At GitLab, we must verify simultaneous changes from the hundreds of people that contribute to GitLab each day. How can we help them contribute efficiently using our pipelines?

The pipelines that we use to build and verify GitLab have more than 90 jobs. Not all of those jobs are equal. Some are simple tasks that take a few seconds to finish, while others are long-running processes that must be optimized carefully.

At the time of this writing, we have more than 700 pipelines running. Each of these pipelines represent changes from team members and contributors from the wider community. All GitLab contributors must wait for the pipelines to finish to make sure the change works and integrates with the rest of the product. We want our pipelines to finish as fast as possible to maintain the productivity of our teams.

This is why we constantly monitor the duration of our pipelines. For example, in December 2020, successful merge request pipelines had a duration of 53.8 minutes:

Average pipeline duration was 53.8 minutes in December The average pipeline took 53.8 minutes to finish in December.

Given that we run around 500 merge request pipelines per day, we want to know: Can we optimize our process to change how long-running jobs run?

How we fixed our bottleneck jobs by making them run in parallel

The frontend-fixtures job uses rspec to generate mock data files, which are then saved as files called "fixtures". These files are loaded by our frontend tests, so the frontend-fixtures must finish before any of our frontend tests can start.

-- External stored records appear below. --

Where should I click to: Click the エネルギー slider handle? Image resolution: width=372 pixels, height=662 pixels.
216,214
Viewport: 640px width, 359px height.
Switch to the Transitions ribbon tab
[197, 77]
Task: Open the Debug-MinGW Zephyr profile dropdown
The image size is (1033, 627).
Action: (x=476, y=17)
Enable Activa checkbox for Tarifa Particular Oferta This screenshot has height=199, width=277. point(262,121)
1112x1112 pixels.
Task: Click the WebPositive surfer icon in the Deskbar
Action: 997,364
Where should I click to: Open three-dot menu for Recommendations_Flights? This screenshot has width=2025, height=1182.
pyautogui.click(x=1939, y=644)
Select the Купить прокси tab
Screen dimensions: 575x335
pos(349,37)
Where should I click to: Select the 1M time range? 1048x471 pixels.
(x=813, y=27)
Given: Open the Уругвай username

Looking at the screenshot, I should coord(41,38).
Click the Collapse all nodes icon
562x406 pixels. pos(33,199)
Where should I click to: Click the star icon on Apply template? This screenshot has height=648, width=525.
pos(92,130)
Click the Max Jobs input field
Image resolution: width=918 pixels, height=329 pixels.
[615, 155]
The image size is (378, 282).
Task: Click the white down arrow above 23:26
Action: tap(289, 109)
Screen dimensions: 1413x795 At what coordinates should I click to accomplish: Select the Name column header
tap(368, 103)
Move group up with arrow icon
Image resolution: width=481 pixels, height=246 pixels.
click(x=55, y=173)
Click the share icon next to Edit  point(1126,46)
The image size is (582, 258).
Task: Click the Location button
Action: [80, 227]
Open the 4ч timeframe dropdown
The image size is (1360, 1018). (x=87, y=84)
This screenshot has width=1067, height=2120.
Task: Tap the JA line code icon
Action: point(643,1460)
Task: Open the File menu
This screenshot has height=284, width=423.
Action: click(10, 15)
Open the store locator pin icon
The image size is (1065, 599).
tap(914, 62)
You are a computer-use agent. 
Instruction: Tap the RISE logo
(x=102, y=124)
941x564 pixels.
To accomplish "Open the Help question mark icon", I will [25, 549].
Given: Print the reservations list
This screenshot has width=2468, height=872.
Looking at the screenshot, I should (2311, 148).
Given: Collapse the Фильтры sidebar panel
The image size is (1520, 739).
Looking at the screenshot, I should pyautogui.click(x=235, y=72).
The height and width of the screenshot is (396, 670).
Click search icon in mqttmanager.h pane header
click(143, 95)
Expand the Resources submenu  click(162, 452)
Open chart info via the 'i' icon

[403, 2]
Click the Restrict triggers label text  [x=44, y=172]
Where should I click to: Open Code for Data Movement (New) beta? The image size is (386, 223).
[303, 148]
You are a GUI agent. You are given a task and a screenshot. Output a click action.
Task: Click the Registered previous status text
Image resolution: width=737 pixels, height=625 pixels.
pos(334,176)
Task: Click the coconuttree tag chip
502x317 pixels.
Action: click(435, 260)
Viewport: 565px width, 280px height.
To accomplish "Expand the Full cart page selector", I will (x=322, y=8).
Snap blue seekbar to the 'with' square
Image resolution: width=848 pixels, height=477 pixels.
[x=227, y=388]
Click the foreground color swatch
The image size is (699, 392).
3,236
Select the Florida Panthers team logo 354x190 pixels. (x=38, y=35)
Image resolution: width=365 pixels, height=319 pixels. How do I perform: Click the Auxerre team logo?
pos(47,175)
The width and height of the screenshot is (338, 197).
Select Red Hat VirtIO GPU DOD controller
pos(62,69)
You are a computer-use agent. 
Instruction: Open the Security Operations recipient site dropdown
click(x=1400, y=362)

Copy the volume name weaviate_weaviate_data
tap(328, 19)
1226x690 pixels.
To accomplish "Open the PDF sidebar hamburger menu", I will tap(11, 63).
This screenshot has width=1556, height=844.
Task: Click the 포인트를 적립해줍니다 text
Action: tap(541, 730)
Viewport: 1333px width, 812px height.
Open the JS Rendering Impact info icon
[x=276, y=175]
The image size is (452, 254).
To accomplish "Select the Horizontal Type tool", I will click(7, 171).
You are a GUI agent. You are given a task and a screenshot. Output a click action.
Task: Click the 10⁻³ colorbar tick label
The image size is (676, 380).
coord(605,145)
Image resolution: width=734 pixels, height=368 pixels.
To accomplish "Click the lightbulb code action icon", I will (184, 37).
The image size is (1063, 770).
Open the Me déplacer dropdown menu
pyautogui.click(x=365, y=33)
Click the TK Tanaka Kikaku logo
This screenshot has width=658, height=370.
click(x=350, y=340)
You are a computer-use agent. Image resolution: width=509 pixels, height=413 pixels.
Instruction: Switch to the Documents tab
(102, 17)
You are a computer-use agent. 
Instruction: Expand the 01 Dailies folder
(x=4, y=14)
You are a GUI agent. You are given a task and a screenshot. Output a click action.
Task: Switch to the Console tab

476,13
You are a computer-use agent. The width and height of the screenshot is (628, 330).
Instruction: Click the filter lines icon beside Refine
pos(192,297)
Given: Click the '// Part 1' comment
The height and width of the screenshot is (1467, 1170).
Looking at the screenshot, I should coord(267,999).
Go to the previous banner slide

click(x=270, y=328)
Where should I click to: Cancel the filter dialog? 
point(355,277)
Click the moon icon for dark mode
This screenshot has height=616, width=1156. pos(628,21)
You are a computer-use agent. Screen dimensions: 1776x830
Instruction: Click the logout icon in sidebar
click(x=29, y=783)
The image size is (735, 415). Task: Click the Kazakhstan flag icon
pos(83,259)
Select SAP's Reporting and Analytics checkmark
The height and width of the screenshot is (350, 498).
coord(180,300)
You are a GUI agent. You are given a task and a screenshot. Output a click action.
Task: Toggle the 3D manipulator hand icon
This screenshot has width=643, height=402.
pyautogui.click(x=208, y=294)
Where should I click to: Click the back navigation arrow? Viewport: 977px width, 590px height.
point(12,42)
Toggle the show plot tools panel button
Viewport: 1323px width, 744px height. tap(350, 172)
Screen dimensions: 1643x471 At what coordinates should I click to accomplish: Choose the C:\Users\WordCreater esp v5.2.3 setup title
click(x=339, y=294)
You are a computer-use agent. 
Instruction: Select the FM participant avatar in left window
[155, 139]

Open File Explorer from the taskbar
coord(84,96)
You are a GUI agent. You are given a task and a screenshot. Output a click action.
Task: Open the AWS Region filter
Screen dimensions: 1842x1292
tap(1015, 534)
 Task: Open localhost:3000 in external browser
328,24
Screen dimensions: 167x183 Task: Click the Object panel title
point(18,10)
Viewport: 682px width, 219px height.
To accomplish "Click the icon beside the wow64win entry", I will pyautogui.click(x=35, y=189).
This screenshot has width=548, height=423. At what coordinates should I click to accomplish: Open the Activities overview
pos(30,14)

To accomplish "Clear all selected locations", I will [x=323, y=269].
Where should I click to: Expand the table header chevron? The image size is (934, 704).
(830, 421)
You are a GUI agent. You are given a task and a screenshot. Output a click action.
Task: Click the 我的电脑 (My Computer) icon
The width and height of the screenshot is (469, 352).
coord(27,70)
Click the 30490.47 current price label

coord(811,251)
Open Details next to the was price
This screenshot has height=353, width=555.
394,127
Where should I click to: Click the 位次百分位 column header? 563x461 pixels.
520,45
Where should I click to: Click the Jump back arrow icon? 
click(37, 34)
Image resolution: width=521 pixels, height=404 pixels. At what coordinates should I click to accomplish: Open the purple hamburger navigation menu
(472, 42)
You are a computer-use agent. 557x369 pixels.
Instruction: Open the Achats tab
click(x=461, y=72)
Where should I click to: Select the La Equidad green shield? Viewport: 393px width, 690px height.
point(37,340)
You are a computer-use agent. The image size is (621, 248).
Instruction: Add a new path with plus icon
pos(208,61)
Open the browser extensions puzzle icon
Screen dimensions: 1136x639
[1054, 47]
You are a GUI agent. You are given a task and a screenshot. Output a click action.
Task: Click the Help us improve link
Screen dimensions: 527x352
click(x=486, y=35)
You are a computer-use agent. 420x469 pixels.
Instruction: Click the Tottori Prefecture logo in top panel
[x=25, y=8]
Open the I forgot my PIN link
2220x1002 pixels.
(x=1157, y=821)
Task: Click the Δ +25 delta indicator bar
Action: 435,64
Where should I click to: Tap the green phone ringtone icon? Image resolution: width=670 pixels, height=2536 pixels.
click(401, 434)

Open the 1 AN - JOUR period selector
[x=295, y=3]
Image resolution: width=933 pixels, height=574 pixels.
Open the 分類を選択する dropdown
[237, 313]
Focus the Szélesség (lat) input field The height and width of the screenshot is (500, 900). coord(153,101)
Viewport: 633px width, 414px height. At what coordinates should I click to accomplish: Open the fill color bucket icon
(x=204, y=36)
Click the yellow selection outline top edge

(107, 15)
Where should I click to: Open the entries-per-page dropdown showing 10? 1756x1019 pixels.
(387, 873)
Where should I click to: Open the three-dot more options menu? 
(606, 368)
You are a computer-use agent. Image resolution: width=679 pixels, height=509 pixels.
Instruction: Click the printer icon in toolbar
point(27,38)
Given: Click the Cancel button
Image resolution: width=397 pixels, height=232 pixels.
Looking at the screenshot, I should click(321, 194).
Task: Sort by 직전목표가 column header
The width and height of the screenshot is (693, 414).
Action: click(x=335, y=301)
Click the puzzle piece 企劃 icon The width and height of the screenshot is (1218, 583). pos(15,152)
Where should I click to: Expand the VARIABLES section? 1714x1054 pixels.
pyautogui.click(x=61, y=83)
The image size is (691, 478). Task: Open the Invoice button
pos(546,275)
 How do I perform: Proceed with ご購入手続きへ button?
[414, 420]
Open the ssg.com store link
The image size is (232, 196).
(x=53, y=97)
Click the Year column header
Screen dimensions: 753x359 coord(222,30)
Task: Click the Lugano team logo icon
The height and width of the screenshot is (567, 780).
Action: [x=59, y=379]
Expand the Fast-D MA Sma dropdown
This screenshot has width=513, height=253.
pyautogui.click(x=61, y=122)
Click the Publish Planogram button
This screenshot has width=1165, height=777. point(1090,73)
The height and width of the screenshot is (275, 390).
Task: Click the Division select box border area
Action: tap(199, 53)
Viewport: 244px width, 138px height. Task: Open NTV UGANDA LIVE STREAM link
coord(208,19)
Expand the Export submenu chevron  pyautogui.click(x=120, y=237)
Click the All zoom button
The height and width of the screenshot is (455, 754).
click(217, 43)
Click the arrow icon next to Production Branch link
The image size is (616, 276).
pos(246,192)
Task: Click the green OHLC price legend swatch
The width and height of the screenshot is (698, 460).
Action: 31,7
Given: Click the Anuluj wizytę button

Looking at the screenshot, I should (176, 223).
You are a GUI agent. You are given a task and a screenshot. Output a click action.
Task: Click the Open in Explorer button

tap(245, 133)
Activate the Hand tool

As not all of our tests need these frontend fixtures, many jobs use the needs keyword to start before the frontend-fixtures job is done.

In our pipelines, this job looked like this:

The `frontend-fixtures` job Inside the frontend fixtures job.

This job had a normal duration of 20 minutes, and each individual fixture could be generated independently, so we knew there was an opportunity to run this process in parallel.

The next step was to configure our pipeline to split the job into multiple batches that could be run in parallel.

How to make frontend-fixtures a parallel job

Fortunately, GitLab CI provides an easy way to run a job in parallel using the parallel keyword. In the background, this creates "clones" of the same job, so that multiple copies of it can run simultaneously.

Before:

frontend-fixtures:
  extends:
    - .frontend-fixtures-base
    - .frontend:rules:default-frontend-jobs

After:

rspec-ee frontend_fixture:
  extends:
    - .frontend-fixtures-base
    - .frontend:rules:default-frontend-jobs
  parallel: 2

You will notice two changes. First, we changed the name of the job, so our job is picked up by Knapsack (more on that later), and then we add the keyword parallel, so the job gets duplicated and runs in parallel.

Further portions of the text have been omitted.